St-N, a novel alkaline derivative of stevioside, reverses docetaxel resistance by targeting lysosomes in vitro and in vivo.

Drug resistance of cancers remains a major obstacle due to limited therapeutics. Lysosome targeting is an effective method for overcoming drug resistance in cancer cells. St-N (ent-13-hydroxy-15-kaurene-19-acid N-methylpiperazine ethyl ester) is a novel alkaline stevioside derivative with an amine group. In this study, we found that docetaxel (Doc)-resistant prostate cancer (PCa) cells were sensitive to St-N. Mechanistically, the alkaline characteristic of St-N led to targeting lysosomes, as evidenced by lysosomal swelling and rupture through transmission electron microscopy and Lyso-tracker Red staining. St-N destabilized lysosomal membrane by impairing lysosomal membrane proteins and acid sphingomyelinase. As a result, St-N caused cathepsins to release from the lysosomes into the cytosol, eventually triggering apoptotic and necrotic cell death.
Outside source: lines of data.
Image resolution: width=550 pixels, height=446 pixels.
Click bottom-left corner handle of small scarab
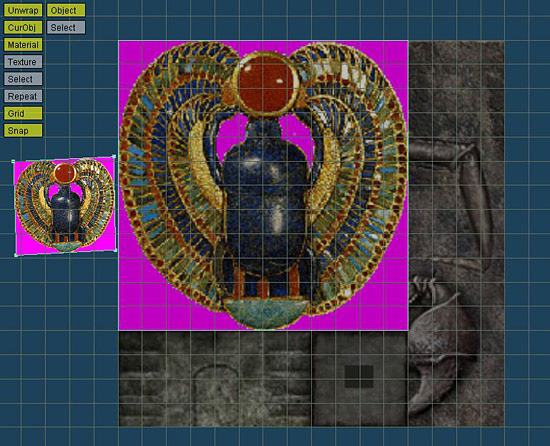point(16,255)
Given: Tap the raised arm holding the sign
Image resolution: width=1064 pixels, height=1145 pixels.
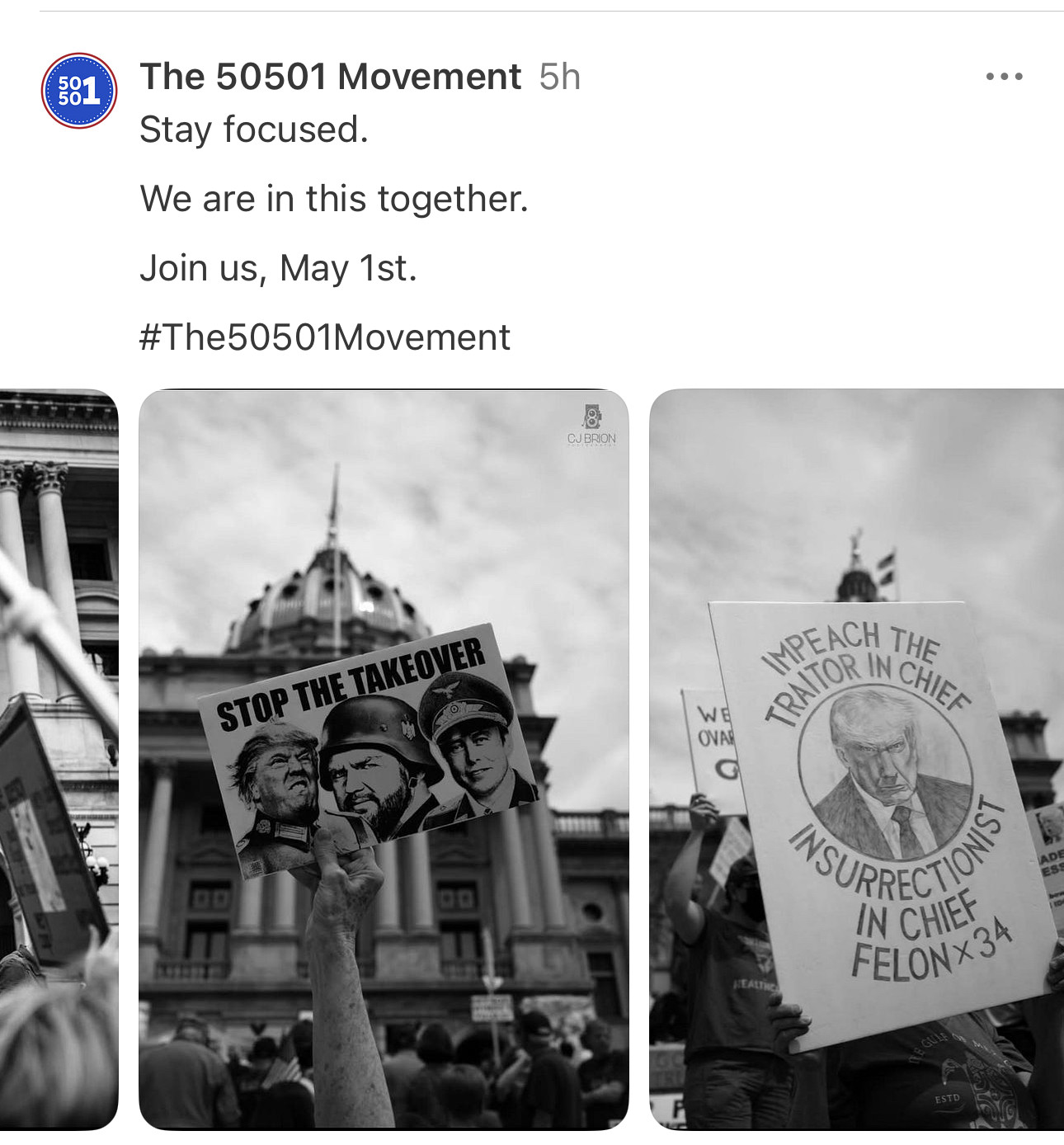Looking at the screenshot, I should [346, 973].
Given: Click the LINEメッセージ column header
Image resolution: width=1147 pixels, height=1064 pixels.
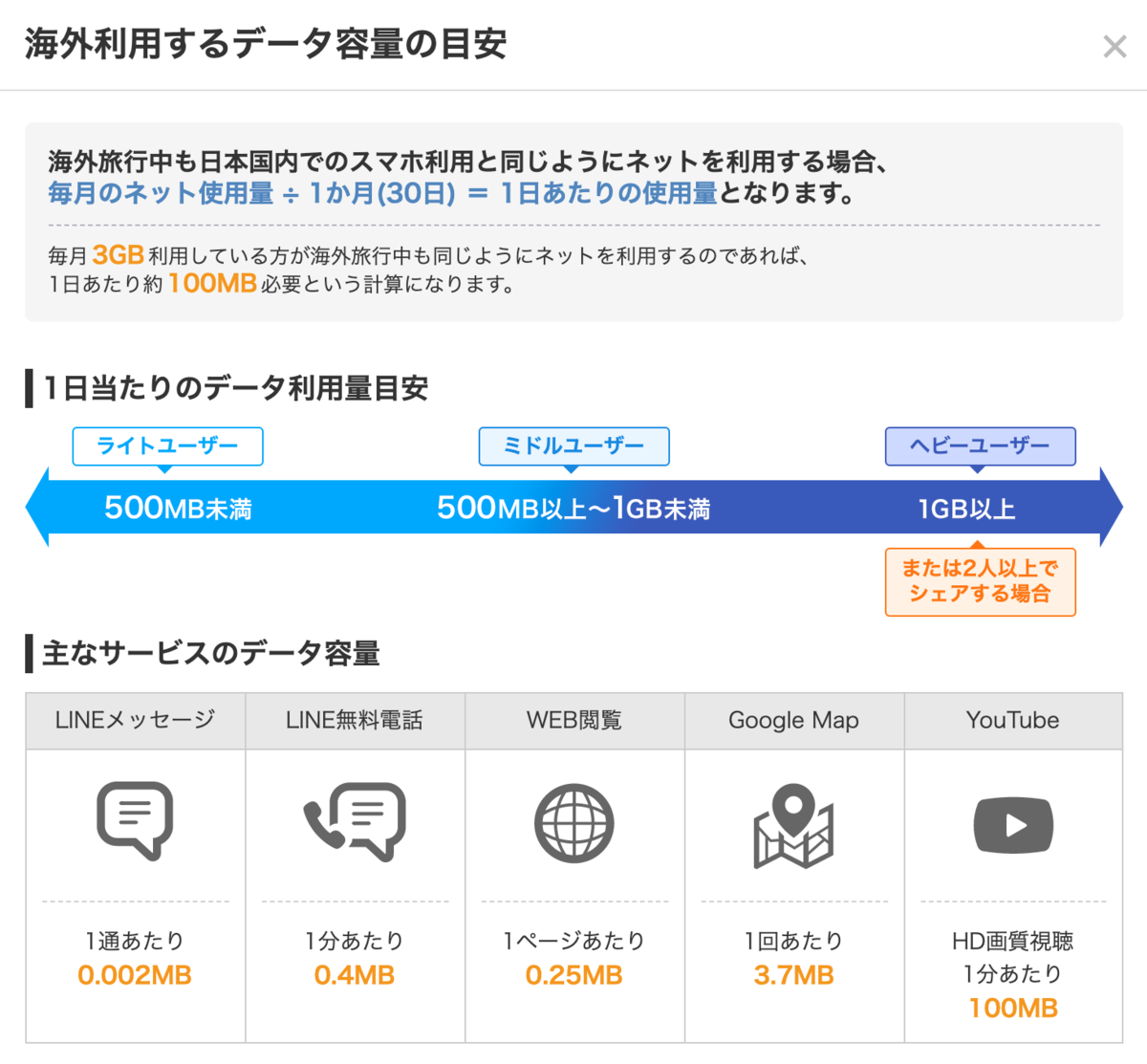Looking at the screenshot, I should 135,721.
Meanwhile, the cytoprotective role of lysosomal activation under docetaxel treatment was interrupted by St-N, leading to significant synergistic cytotoxicity of docetaxel and St-N. In docetaxel-resistant PCa homograft mice, St-N significantly inhibited the growth of RM-1/Doc homografts and enhanced the anticancer effects of docetaxel, but did not show significant toxicity. Taken together, these findings demonstrated that St-N reversed docetaxel resistance in vitro and in vivo by destabilizing lysosomal membranes to promote cell death, thus providing a strong rationale for applying St-N in docetaxel-resistant PCa.